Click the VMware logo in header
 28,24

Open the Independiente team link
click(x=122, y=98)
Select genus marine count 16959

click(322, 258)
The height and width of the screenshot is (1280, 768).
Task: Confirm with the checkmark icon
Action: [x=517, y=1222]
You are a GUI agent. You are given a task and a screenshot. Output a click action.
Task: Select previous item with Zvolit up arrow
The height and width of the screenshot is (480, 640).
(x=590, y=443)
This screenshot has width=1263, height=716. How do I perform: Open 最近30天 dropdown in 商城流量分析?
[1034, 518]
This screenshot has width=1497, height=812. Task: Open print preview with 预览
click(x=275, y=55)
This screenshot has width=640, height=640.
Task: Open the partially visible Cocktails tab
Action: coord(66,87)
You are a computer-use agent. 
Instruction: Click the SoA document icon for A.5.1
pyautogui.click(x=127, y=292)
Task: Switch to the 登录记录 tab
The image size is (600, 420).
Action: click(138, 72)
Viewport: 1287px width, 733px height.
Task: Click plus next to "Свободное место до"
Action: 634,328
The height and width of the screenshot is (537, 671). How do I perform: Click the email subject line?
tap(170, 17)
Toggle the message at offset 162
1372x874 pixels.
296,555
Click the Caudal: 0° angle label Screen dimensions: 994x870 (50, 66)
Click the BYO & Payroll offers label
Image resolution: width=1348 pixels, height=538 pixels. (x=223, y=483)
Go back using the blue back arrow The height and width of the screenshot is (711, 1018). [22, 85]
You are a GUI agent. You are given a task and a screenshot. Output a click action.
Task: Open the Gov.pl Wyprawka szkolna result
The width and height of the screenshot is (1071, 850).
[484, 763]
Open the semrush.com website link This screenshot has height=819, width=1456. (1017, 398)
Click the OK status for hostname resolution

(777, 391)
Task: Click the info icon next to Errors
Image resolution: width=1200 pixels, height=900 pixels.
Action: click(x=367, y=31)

======

* **WHAT TO WORK ON**: Hand back the material above in full, exactly as written.

* **EXERCISE RESULT**:
Click the VMware logo in header
 28,24

Open the Independiente team link
click(x=122, y=98)
Select genus marine count 16959

click(322, 258)
The height and width of the screenshot is (1280, 768).
Task: Confirm with the checkmark icon
Action: [x=517, y=1222]
You are a GUI agent. You are given a task and a screenshot. Output a click action.
Task: Select previous item with Zvolit up arrow
The height and width of the screenshot is (480, 640).
(x=590, y=443)
This screenshot has width=1263, height=716. How do I perform: Open 最近30天 dropdown in 商城流量分析?
[1034, 518]
This screenshot has width=1497, height=812. Task: Open print preview with 预览
click(x=275, y=55)
This screenshot has width=640, height=640.
Task: Open the partially visible Cocktails tab
Action: coord(66,87)
You are a computer-use agent. 
Instruction: Click the SoA document icon for A.5.1
pyautogui.click(x=127, y=292)
Task: Switch to the 登录记录 tab
The image size is (600, 420).
Action: click(138, 72)
Viewport: 1287px width, 733px height.
Task: Click plus next to "Свободное место до"
Action: 634,328
The height and width of the screenshot is (537, 671). How do I perform: Click the email subject line?
tap(170, 17)
Toggle the message at offset 162
1372x874 pixels.
296,555
Click the Caudal: 0° angle label Screen dimensions: 994x870 (50, 66)
Click the BYO & Payroll offers label
Image resolution: width=1348 pixels, height=538 pixels. (x=223, y=483)
Go back using the blue back arrow The height and width of the screenshot is (711, 1018). [22, 85]
You are a GUI agent. You are given a task and a screenshot. Output a click action.
Task: Open the Gov.pl Wyprawka szkolna result
The width and height of the screenshot is (1071, 850).
[484, 763]
Open the semrush.com website link This screenshot has height=819, width=1456. (1017, 398)
Click the OK status for hostname resolution

(777, 391)
Task: Click the info icon next to Errors
Image resolution: width=1200 pixels, height=900 pixels.
Action: click(x=367, y=31)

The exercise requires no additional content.